Examining the texts and historical records and observing the
pulse of contemporary life, he said, will reveal that the pain is more profound
than people know.
“Every man and woman born in all of history shakes his fists
in the face of God and defies his authority and tells him to get lost,” Pannell
said with a loud voice, adding that it is no wonder that there are conflicts in
the world.
“So how does this work itself out?” he asked. “You got to
start over. You got to start in something radical. You have got, really, to
find a way over against that reality to create a different kind of people in
the earth, and you have to arm them with a different set of yardsticks.”
Pannell explained that cultures, ethnicities, gender,
systems of education, and various aspects of society make up yardsticks that
people measure others against. However, the apostle Paul says that Christians
shouldn’t be measuring with human yardsticks anymore.
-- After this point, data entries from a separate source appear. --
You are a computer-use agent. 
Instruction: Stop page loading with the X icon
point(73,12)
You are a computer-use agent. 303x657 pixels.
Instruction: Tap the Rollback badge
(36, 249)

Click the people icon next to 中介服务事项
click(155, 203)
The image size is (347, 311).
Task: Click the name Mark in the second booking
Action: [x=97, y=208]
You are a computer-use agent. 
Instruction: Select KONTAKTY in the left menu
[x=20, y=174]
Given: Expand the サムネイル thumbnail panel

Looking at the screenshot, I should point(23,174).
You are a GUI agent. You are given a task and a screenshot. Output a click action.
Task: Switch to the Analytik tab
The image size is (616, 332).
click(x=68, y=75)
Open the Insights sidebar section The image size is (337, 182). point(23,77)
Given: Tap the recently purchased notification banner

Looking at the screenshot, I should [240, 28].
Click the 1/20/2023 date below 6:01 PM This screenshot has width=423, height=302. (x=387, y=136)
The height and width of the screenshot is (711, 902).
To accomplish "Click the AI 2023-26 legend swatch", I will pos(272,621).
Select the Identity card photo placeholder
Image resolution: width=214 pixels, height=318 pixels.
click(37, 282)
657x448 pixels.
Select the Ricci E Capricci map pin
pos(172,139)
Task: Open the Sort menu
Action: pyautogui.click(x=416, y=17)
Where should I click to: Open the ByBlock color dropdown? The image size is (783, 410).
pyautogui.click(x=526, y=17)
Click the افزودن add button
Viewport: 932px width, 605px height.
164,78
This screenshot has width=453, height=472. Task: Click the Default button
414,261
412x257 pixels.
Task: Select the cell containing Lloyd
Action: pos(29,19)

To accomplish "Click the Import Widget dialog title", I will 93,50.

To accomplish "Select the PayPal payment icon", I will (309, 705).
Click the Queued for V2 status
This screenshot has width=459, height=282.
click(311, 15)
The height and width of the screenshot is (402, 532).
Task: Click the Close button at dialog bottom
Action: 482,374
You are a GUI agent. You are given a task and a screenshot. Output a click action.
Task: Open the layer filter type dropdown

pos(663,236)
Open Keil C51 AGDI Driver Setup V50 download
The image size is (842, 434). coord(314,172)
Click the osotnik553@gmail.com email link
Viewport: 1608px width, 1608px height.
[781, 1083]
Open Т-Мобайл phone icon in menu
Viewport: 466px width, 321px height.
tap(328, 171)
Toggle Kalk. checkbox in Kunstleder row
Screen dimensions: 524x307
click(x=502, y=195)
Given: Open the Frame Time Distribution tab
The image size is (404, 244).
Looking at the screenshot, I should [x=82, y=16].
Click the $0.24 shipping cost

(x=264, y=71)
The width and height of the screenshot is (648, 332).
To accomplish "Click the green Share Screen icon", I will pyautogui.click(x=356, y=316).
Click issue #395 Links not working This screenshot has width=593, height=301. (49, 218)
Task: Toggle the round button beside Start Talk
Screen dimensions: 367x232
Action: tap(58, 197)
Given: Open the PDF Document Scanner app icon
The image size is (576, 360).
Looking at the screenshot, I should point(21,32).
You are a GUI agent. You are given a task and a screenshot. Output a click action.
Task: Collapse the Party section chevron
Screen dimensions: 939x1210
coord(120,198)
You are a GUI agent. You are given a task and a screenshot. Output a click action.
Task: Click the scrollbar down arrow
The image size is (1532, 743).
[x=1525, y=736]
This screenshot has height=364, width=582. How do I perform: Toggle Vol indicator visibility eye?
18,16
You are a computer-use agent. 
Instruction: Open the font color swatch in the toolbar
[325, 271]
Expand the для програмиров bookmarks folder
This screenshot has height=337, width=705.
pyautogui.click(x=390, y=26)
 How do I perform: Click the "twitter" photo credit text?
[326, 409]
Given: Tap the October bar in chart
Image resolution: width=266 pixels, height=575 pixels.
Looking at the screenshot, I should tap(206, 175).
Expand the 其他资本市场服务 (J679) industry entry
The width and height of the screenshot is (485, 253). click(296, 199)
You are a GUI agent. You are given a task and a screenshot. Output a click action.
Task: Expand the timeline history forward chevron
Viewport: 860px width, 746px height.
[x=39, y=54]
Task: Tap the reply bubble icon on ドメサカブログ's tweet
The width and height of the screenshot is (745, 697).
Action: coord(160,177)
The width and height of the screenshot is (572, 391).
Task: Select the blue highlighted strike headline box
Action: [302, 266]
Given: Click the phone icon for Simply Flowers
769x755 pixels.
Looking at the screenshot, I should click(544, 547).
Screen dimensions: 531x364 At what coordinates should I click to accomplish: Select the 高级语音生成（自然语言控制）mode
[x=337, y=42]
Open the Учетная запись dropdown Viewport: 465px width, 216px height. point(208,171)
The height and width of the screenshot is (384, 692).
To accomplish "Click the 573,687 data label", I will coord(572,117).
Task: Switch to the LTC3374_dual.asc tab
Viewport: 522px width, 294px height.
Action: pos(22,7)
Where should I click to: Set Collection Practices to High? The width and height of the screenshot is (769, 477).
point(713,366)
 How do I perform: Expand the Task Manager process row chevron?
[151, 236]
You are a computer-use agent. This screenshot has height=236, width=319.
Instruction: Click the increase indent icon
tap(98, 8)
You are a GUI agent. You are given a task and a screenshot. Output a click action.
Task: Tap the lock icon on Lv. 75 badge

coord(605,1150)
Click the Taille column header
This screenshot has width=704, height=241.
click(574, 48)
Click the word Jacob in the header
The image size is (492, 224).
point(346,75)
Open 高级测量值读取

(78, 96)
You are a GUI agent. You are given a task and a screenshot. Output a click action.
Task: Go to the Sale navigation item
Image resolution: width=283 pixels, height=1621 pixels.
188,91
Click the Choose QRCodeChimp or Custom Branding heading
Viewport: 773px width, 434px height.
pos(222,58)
To illustrate, Pannell told the crowd that he had watched
television footage of the Mardi Gras festivities in New Orleans. And as he watched a man dance, he said, “The truth of the
matter is beneath all of that frivolity, beneath all of the costume, and
beneath all of that, there is a certain phoniness about that event that belies
and betrays what’s really beneath it all which is banality; beneath it all
which is boredom; beneath it all which is the awkwardness of trying to dance to
a rhythm that your spirit simply cannot grasp.”
He noted, “The genius of redemption is the God who brings a new song
and a new spirit that enables us to dance to that song and to that music, and we do
it together without the yardsticks.”
Pannell told the crowd that the church is to be the one to
first put away yardsticks and to open fellowship for men and women unimpeded by
rationalizations and yardsticks.
“Here at Fuller, we say we are preparing men and women for
the manifold ministries of Christ and his church,” he said, emphasizing that
the ministry is one of reconciliation that is compelled by the love of Christ.
“Jesus is alive and he’s alive in me and he’s alive in us,”
Pannell said. “We are picked representatives of the new humanity. We are
overcoming alienation and we are agents of good news. We are agents of
reconciliation.”
He then urged the community that when they receive the ashes
on their foreheads to proclaim that they are no longer their own, but are under
the management of Christ who died and rose again.